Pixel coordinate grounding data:

┌────────

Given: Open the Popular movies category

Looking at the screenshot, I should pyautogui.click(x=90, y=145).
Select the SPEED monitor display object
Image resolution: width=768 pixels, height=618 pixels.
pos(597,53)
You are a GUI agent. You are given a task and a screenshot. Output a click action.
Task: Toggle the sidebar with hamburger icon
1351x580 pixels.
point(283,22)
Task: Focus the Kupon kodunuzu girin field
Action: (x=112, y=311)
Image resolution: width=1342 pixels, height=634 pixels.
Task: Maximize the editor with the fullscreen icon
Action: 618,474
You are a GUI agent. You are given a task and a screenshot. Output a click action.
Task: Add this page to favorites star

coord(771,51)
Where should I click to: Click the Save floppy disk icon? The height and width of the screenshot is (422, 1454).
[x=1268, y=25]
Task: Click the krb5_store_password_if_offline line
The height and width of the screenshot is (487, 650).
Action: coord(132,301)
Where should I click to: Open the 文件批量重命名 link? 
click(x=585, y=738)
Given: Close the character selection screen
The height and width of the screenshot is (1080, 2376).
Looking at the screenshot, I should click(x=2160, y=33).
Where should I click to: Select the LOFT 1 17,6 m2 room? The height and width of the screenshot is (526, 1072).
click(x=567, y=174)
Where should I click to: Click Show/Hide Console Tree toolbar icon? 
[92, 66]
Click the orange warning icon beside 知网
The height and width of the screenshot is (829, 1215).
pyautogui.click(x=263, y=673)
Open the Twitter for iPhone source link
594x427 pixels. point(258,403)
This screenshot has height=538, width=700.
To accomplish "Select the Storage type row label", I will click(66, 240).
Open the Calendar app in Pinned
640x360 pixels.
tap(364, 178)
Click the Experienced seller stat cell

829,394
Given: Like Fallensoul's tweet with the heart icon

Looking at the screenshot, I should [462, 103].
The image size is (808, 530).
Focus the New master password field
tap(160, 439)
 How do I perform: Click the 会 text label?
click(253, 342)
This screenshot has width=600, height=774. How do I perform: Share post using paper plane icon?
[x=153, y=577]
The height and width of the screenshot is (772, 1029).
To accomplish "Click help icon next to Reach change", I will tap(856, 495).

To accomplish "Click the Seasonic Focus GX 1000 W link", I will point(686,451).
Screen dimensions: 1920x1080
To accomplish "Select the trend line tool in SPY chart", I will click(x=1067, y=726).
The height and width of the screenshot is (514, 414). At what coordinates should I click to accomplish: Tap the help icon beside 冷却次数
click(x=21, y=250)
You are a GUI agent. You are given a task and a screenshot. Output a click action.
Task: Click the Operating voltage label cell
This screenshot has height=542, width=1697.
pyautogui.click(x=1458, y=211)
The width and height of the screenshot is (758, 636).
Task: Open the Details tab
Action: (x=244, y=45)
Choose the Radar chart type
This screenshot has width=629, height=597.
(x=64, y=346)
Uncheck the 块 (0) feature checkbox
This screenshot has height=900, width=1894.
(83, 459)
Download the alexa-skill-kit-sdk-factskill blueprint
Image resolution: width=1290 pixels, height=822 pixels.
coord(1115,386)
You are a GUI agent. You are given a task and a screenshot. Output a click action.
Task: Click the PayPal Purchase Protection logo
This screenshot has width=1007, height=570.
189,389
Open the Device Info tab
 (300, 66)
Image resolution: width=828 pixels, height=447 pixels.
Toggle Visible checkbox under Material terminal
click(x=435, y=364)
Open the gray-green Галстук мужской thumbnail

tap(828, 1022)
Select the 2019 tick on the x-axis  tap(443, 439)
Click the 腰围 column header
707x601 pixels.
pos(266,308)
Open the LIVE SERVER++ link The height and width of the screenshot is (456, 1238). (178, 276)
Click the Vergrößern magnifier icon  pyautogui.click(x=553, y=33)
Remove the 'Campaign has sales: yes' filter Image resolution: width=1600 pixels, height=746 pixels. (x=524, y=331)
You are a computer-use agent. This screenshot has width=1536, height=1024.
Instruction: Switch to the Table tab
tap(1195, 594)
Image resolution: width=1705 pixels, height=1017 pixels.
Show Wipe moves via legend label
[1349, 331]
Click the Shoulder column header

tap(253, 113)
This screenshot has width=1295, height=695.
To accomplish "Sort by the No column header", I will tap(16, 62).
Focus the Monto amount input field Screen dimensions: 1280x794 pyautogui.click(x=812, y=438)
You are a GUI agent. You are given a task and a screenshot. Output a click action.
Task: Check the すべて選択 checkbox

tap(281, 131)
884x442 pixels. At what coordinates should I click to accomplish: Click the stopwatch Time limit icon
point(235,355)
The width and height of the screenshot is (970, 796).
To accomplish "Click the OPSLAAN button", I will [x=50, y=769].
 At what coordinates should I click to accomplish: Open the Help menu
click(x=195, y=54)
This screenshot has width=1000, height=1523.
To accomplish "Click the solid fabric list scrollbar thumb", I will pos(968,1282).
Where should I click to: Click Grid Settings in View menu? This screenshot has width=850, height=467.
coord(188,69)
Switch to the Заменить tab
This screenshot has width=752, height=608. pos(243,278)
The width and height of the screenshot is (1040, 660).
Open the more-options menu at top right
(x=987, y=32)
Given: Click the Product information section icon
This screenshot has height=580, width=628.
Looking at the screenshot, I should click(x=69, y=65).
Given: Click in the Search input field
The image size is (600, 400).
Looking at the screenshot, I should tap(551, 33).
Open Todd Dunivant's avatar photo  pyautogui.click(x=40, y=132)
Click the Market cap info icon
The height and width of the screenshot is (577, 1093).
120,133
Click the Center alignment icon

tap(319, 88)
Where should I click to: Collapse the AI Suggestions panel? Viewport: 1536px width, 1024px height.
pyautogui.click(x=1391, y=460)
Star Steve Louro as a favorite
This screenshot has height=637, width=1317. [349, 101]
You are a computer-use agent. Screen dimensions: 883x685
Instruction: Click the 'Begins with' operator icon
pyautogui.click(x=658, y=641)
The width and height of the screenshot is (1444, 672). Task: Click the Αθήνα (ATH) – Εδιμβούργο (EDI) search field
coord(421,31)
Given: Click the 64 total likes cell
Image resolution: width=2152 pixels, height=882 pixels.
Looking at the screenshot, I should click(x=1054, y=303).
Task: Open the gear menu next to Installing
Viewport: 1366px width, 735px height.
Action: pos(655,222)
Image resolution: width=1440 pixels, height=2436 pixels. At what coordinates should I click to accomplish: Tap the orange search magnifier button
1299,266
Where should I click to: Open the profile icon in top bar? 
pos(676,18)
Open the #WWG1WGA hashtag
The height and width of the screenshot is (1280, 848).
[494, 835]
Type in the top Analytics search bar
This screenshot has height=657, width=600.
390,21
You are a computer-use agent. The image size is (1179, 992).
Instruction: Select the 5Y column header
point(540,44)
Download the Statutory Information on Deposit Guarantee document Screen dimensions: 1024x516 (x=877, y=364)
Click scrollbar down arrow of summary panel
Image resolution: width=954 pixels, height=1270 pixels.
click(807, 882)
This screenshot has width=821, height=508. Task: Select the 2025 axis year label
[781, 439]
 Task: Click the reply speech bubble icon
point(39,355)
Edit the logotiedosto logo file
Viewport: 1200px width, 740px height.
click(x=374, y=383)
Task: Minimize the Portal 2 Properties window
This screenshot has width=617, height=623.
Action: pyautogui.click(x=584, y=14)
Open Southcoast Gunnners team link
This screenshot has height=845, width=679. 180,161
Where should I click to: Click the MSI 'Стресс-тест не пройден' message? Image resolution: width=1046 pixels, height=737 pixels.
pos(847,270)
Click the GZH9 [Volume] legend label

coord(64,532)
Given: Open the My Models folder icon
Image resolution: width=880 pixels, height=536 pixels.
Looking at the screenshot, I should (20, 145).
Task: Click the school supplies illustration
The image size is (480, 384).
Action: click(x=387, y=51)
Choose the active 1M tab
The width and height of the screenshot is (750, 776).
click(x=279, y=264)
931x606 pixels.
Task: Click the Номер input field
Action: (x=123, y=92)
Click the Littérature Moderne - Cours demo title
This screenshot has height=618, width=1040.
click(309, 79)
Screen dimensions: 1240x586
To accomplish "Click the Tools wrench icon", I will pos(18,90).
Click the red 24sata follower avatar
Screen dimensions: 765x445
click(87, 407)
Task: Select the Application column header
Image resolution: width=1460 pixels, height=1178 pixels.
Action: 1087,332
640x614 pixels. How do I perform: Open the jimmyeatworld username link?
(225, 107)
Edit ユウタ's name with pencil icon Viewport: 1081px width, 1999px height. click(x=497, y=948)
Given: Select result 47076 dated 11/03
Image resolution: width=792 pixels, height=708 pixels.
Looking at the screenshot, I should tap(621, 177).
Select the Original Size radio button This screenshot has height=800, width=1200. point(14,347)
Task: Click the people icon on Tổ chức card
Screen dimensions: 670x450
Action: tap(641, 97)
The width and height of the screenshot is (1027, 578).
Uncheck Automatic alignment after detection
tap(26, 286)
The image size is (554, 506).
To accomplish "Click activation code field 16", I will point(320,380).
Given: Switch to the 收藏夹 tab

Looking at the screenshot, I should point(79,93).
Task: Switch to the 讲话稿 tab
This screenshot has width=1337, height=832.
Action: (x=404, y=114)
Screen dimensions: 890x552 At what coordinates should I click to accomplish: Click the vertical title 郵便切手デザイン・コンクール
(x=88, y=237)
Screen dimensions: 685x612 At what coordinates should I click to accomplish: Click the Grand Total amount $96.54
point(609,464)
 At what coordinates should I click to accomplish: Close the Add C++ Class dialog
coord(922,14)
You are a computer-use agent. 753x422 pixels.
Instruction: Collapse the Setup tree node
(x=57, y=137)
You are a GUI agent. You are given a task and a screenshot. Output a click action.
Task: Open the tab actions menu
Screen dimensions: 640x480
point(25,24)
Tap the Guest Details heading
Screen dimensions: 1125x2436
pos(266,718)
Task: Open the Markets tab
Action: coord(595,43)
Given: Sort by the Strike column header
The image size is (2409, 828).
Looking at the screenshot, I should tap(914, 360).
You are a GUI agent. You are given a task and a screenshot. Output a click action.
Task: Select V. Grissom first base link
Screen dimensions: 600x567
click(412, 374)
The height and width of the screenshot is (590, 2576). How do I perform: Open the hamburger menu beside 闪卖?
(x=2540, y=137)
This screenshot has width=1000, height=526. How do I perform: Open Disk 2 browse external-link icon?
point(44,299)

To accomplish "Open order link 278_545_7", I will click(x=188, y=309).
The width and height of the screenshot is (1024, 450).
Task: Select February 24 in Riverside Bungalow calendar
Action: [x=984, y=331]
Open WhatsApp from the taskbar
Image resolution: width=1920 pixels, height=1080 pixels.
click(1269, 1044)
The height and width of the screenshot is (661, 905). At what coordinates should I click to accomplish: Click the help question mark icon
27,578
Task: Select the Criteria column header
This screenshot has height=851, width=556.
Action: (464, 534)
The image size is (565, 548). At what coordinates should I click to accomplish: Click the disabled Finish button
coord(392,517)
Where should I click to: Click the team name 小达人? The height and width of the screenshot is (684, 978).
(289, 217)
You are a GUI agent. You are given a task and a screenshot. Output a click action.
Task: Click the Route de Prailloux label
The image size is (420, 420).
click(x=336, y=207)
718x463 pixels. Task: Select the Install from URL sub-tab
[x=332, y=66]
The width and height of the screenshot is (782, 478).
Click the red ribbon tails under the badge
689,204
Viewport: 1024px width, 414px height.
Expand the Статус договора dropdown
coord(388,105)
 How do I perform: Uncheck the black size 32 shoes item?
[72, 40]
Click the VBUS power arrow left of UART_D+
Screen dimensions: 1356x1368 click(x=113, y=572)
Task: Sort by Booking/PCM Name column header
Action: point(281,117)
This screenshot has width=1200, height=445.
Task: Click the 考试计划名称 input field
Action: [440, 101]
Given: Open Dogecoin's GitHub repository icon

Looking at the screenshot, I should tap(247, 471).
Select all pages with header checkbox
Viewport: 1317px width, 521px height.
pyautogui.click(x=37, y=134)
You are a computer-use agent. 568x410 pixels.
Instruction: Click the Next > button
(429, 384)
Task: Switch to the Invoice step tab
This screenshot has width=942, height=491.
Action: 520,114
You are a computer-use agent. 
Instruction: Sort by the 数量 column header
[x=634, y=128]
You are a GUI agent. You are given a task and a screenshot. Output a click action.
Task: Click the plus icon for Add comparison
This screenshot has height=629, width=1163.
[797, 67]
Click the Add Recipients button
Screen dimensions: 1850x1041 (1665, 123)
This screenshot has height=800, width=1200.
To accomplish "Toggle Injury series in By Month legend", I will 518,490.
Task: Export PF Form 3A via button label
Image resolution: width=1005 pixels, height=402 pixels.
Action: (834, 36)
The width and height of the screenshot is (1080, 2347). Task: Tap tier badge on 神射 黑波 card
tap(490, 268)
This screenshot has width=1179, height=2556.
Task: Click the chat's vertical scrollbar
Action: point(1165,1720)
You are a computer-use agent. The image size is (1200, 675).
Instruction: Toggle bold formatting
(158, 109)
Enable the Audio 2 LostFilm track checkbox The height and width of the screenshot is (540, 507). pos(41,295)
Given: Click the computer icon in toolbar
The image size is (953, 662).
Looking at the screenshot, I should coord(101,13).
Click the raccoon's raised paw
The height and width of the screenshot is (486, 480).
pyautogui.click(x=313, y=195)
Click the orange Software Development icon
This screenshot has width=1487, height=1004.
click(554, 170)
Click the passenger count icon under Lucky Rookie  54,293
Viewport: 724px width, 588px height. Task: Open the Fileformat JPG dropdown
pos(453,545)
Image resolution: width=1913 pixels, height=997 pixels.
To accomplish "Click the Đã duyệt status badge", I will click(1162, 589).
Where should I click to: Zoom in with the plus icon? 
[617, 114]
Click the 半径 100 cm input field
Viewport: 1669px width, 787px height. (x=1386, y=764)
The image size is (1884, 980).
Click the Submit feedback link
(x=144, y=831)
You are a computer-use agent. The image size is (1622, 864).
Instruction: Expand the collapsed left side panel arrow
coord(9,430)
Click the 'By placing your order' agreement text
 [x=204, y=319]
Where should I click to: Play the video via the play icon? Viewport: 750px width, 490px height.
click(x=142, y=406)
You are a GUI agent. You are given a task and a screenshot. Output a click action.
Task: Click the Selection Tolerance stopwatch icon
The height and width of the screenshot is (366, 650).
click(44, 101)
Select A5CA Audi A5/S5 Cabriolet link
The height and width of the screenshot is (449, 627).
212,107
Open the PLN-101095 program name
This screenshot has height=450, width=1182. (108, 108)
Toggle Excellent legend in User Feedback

└────────

Exercise:
Pull out every line in the data above that has the word "Download".

Response box:
Download the alexa-skill-kit-sdk-factskill blueprint
Download the Statutory Information on Deposit Guarantee document Screen dimensions: 1024x516 (x=877, y=364)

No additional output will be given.